++++ EXTRACT TO READ ++++

Douglas County Commission incumbent holds slight lead for reelection; candidates say final results could take days
photo by: Mackenzie Clark
The race for the Douglas County Commission’s 2nd District seat looked like it would come down to the wire, possibly days after polls closed Tuesday.
Incumbent candidate Nancy Thellman held a slight lead over two Democratic challengers — Shannon Reid and Sara Taliaferro — to retain her seat on the Douglas County Commission.
But she told the Journal-World it appeared the victor might not be known for quite some time.
“I’ll really have to wait until the end, until the last vote is counted, to see how it’s going to go,” Thellman said. “Everybody worked hard in this campaign season, and it looks like it’s up for grabs.”
In the unofficial final results, Thellman had received almost 39% of the vote, Reid had received more than 36% and Taliaferro had received about 24%. With no other candidates running for the seat, the winner of the Democratic primary will advance to an uncontested race in the November general election. Thellman held a lead of 117 votes.
The county saw a massive increase in the number of requests to vote by mail because of the coronavirus pandemic. With so many voting through mail, many votes may not be counted until later this week, as all mail ballots postmarked on Aug. 4 are counted.
photo by: Video screenshot/Justice Ticket election party
Reid said she was “optimistic” about the results and excited to see the remaining votes, while Thellman said her lead was “nice, but things change.”
“I’m going to hold my judgment and hope for the best,” Thellman said. “It’s going to take a little more time and a few more ballots to know what’s going to happen.”
During an online election party through a video conference, Reid said she was giving Thellman “a run for her money.” However, she acknowledged that she and Taliaferro appeared to be splitting a majority of the vote to unseat Thellman.

++++

In the article about the Douglas County Commission race, by how many votes did Thellman lead in the unofficial final results? The lines that follow are not needed for the work here.

++++ AVAILABLE DATA ++++

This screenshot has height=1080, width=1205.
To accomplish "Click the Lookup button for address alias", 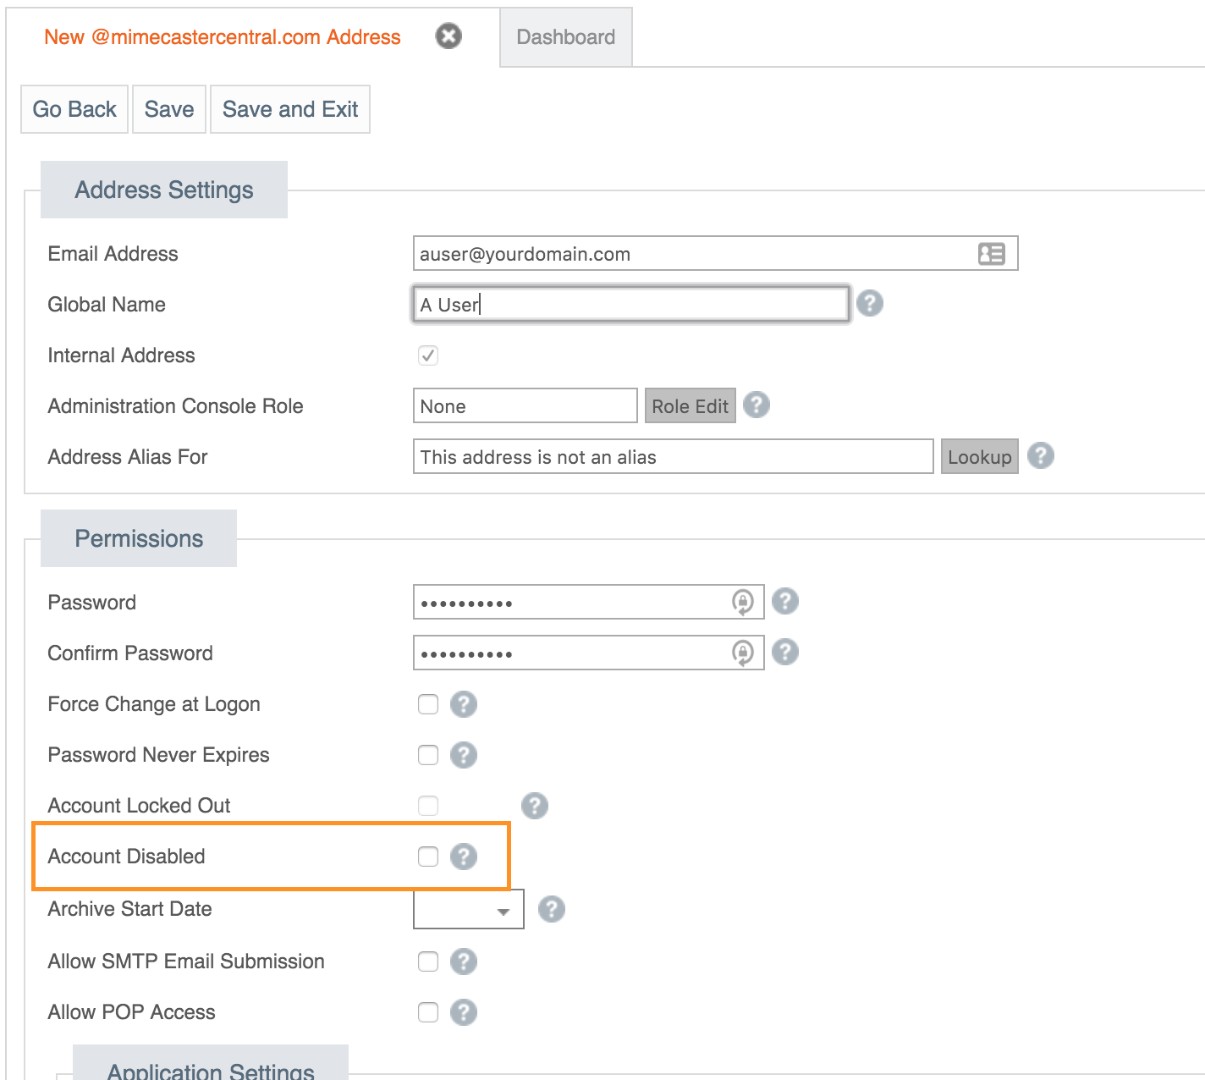I will [980, 456].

++++

■ **SOLUTION FOR THIS PROBLEM**: Thellman led by 117 votes.